This Christmas I… uh, I mean the Grinch thought he would get a few complaints off his chest about people who mess with the lyrics of old Christmas carols. To be clear, the Grinch is not unhappy with these carols themselves. The Grinch loves Christmas carols. It’s just that the Grinch doesn’t like what some people have done with them.
Sometimes there’s a not-so-subtle agenda at work, as when a lyric is truly mangled to be more politically correct (removing all references to men or the male pronoun, for example). Sometimes it’s a more innocent but still painful attempt to be “helpful” when it comes to a slightly archaic turn of phrase. Some more contemporary adapters have mistakenly thought they understood grammar better than the original writers, so, bumblingly, they actually make things worse.

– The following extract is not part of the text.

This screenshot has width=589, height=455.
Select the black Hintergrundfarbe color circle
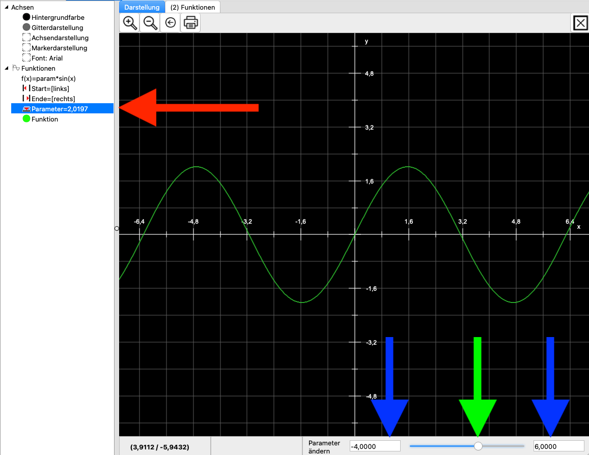pyautogui.click(x=26, y=17)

One of Grammar Grinch’s pet peeves is a verse in one popular set of lyrics to “God Rest Ye Merry Gentlemen.” Unfortunately, some of his favorite musical renditions of this carol, from the Annie Moses Band to the Cathedrals, have a sadly corrupted version of one of the verses that hopelessly scrambles the grammar. The problem line is bolded:
In Bethlehem of Judah the blessed babe was born
And laid within a manger upon this blessed morn
To which his mother Mary did nothing take in scorn
Oh tidings of comfort, etc.
No, no, no! You’re making Grammar Grinch cry.

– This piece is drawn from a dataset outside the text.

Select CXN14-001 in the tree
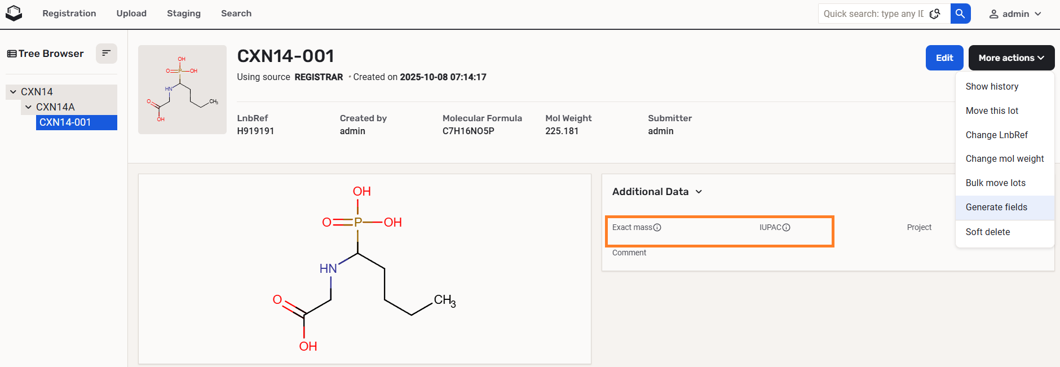 point(65,122)
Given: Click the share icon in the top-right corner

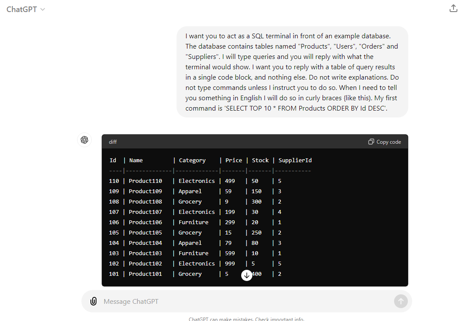Looking at the screenshot, I should coord(453,8).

The line should read “The which his mother Mary did nothing take in scorn.” What seems to have happened here, as near as the Grinch can piece it together, is that some adapter looked at the original line and thought, “Huh. I’ve never heard that expression before. It must be a mistake. ‘To which’ makes more sense—you know like ‘taking offense to something.’ [Except it should be “taking offense at” anyway, but whatever–The Grinch].” But if you try to spell out the new structure, you realize how garbled it is. “The blessed babe was born in Judah and laid within a manger, to which Mary took nothing in scorn… Wait, the word ‘nothing’ is just free-floating now because I’ve already established Jesus’ lowly birth as the object of her non-scorn-taking… oh, forget it.” You could say “I took offense at nothing,” or “X, y and z happened, at which I took no offense.” But it’s just grammar salad if you try to mix it together.
The problem comes in assuming that just because something is a little bit archaic, it must be incorrect. In this case, while the original is a slightly unusual turn of phrase, it’s not wrong if you parse it out properly. “The which” is a reference to “the blessed morn,” and could be read as a compressed version of an old-fashioned phrase like “on the which day.” To translate into colloquial English while preserving the basic structure, “The blessed babe was born in Bethlehem and laid within in a manger on that blessed morn, in which his mother Mary took nothing with a scornful attitude.” Now, the word “nothing” has a purpose in life: It’s clearly the object of “take.”
So the moral of the story is the point the Grinch has made: Don’t re-write old stuff. Odds are, the original writer probably knew what he was doing a little better than you do.